Broad Institute of MIT and Harvard, Cambridge, USA.
Biological Research Centre, Szeged, Hungary.
Nat Commun. 2023 Apr 8;14(1):1967. doi: 10.1038/s41467-023-37570-1.
Predicting assay results for compounds virtually using chemical structures and phenotypic profiles has the potential to reduce the time and resources of screens for drug discovery. Here, we evaluate the relative strength of three high-throughput data sources-chemical structures, imaging (Cell Painting), and gene-expression profiles (L1000)-to predict compound bioactivity using a historical collection of 16,170 compounds tested in 270 assays for a total of 585,439 readouts. All three data modalities can predict compound activity for 6-10% of assays, and in combination they predict 21% of assays with high accuracy, which is a 2 to 3 times higher success rate than using a single modality alone. In practice, the accuracy of predictors could be lower and still be useful, increasing the assays that can be predicted from 37% with chemical structures alone up to 64% when combined with phenotypic data. Our study shows that unbiased phenotypic profiling can be leveraged to enhance compound bioactivity prediction to accelerate the early stages of the drug-discovery process.

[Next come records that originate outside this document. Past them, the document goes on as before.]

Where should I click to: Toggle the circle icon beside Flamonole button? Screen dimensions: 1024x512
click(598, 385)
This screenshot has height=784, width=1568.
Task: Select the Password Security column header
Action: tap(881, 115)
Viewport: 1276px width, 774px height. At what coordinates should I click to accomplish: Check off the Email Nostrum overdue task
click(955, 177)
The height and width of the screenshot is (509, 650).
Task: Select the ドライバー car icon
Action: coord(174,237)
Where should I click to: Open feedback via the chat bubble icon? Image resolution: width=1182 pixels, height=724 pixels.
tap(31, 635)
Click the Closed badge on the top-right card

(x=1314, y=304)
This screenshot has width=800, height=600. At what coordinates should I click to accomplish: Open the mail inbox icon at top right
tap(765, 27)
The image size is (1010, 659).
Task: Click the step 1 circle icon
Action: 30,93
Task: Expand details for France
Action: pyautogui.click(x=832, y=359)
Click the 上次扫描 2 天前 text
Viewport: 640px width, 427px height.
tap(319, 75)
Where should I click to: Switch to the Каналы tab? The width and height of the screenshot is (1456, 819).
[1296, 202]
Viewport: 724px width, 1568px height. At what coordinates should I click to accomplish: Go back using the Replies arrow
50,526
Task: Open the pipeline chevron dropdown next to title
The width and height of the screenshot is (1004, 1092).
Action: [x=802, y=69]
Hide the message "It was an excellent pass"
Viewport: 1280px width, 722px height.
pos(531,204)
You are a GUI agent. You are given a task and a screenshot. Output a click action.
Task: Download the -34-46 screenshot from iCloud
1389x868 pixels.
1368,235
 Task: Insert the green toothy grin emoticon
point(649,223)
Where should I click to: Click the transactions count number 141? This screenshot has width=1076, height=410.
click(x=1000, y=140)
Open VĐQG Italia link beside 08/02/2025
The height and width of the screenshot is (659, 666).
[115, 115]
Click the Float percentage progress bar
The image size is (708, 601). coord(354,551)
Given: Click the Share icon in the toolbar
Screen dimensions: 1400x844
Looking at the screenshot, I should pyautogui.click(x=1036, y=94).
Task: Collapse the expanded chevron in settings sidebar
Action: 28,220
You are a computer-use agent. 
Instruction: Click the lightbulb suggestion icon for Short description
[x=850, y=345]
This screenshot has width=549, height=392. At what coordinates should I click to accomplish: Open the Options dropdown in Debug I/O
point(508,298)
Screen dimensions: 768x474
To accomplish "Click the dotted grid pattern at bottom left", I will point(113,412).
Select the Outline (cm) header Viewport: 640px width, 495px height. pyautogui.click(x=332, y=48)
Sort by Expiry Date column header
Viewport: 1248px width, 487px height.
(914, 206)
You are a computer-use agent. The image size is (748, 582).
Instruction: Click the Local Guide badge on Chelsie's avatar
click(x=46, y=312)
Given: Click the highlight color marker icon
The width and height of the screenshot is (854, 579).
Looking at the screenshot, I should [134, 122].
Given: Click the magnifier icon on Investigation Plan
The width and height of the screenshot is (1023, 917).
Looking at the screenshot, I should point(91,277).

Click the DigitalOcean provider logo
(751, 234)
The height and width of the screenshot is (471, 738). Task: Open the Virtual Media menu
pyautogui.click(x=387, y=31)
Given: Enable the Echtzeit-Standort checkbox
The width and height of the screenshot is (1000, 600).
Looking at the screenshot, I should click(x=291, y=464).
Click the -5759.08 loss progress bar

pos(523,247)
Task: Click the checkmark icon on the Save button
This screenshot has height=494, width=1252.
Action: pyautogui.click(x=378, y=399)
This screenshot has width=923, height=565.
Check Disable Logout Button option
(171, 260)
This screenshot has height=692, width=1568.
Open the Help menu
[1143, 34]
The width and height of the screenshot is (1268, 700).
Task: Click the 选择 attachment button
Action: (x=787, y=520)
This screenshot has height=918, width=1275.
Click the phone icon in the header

利用化学结构和表型谱虚拟预测化合物的检测结果,有望减少药物发现筛选的时间和资源。在这里,我们评估了三种高通量数据源(化学结构、成像(细胞染色)和基因表达谱(L1000))的相对强度,以使用历史上的 16170 种化合物进行 270 种检测的集合来预测化合物的生物活性,总共产生了 585439 个读数。所有三种数据模式都可以预测 6-10%的检测结果,而组合使用可以以高精度预测 21%的检测结果,成功率比单独使用单一模式高 2 到 3 倍。在实践中,预测器的准确性可能较低,但仍然有用,将可以预测的检测结果从单独使用化学结构的 37%增加到与表型数据结合使用的 64%。我们的研究表明,可以利用无偏表型分析来增强化合物生物活性预测,从而加速药物发现过程的早期阶段。